The OIO is required to consider all allegations of offending whether or not it resulted in a conviction. The decision lists nine lawsuits against various directors of VFC although they all related to their involvement with other companies and none were deemed to reflect poorly on their character. For one director, Robert Hurst, mention is made of a New York Times article about unpaid art sales tax in 2002. The OIO said it was “akin to an audit related to sales tax” and no money was found to be due.
Such articles and lawsuits are to be expected considering the range of directorships held by Otis in large corporates, and the litigious environment in North America.
In another instance, in 2017 Hurst was sued in his capacity as a director of a company called Oxbow, having been appointed by his private equity firm Crestview Partners. There had been no outcome in that case by decision time, the OIO said. Four involved director Clarence Otis but related to his roles as chair or chief executive of Dardin Restaurants, which owns a number of US restaurant chains. All but one (which ended in a settlement) were dismissed.
“Such articles and lawsuits are to be expected considering the range of directorships held by Otis in large corporates, and the litigious environment in North America,” the OIO said.
The decision lists about 29 lawsuits involving VFC, some dating back to the 1990s, and many were dismissed. They include a number of copyright or patent infringement suits, or licensing and employment disputes. The OIO also considered the reports relating to poor employment practices, including the two articles about conditions in factories in Cambodia that produced VF Corp garments.
With regard to the incident involving workers collapsing from heat, hunger and exhaustion, the OIO said VFC “has had multiple experiences in Cambodia with situations of a mass fainting”, which it said was a phenomenon unique to that country. It said VFC had “robust protocols and programmes in place to ensure all workers within the global supply chain receive fair working conditions”.
Another article the OIO looked at concerned an investigation by the Fair Labour Association that said a VFC garment factory in Cambodia was guilty of freedom of association violation.

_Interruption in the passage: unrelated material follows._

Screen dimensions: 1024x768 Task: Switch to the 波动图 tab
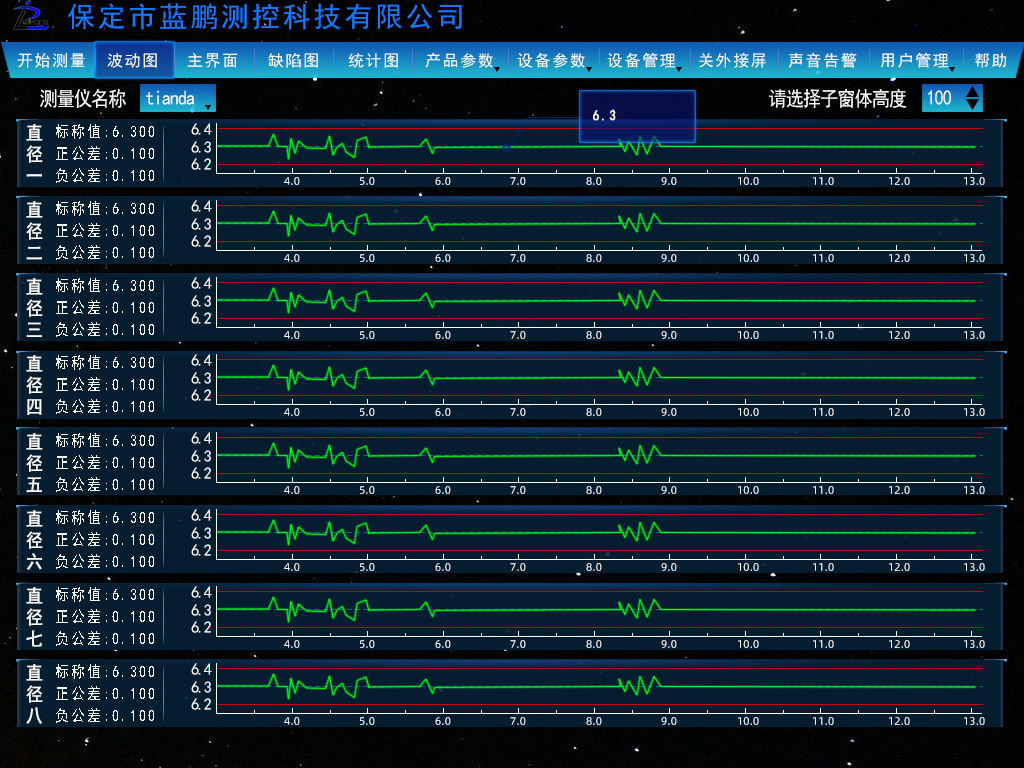[x=134, y=60]
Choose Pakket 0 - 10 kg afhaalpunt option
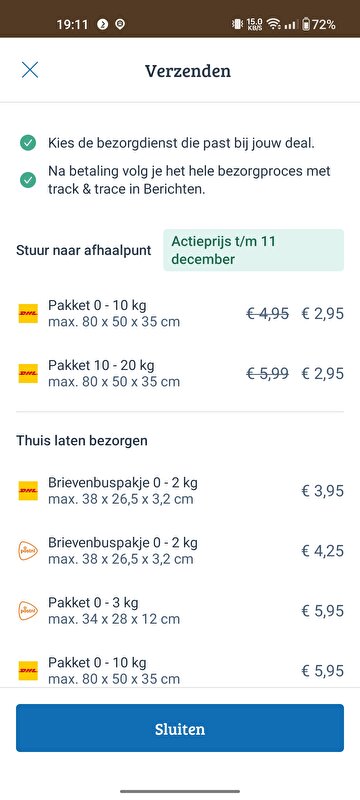The image size is (360, 800). point(180,314)
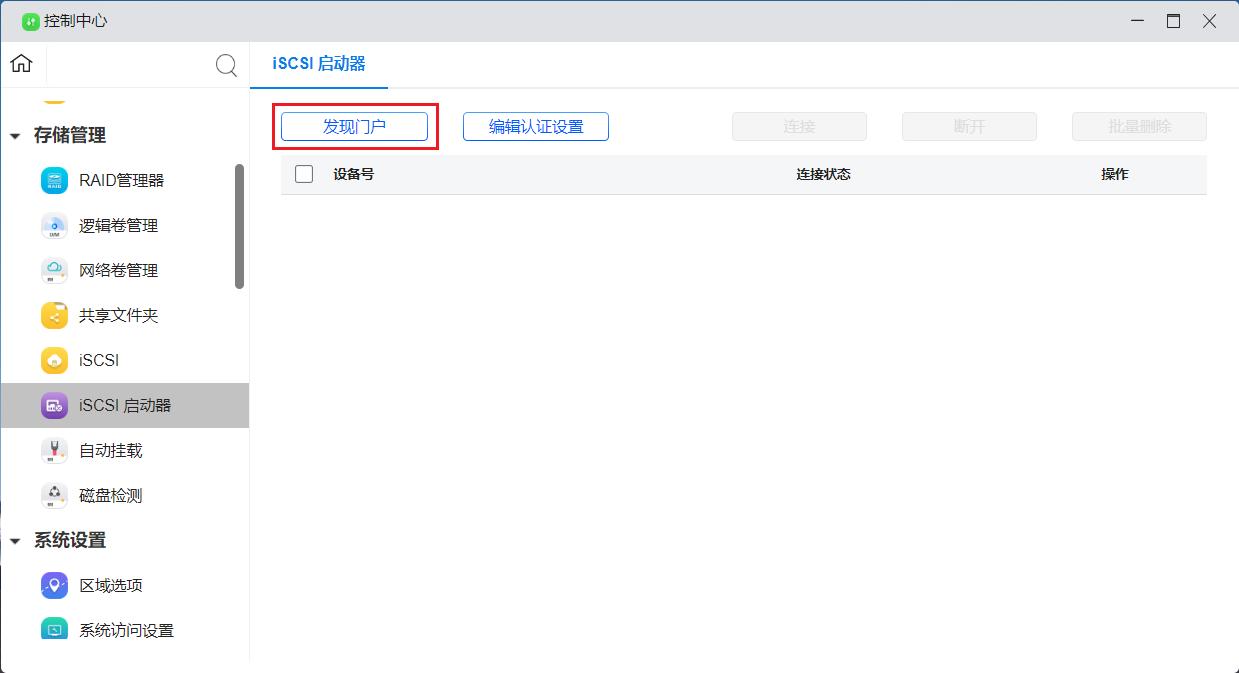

The OIO said VFC put corrective measures in place including reinstatement and backpay of workers who had been dismissed, and ensuring unions could operate in the factory.
Other cases included VFC settling a California case for selling products containing certain chemicals without the required warnings, and fines paid for making unsubstantiated public health claims for the anti-bacterial properties of North Face footwear.
“As expected, VFC has been party to a number of civil lawsuits in America,” the OIO said. “This is to be expected of a large, publicly listed company in the States and we don’t believe it reflects negatively on its character. The lawsuits arise in the normal course of business.”
Icebreaker had annual sales of $220 million in the last financial year, of which 86 percent were from overseas markets. It is expected to immediately add to VFC’s earnings.
NYSE-listed VFC has a market capitalisation of around US$32 billion. The company lifted 2017 revenue seven percent to US$11.8 billion, generating a profit of US$615 million. The Icebreaker deal didn’t amount to a material transaction for the company.
Icebreaker signed a 10-year, $100 million supply contract with New Zealand merino wool growers a week after the deal was first announced in November, with the clothing company paying a premium to recognise grower loyalty and let the firm use farm imagery and storytelling in its global marketing efforts.
Icebreaker did not respond to requests for comment.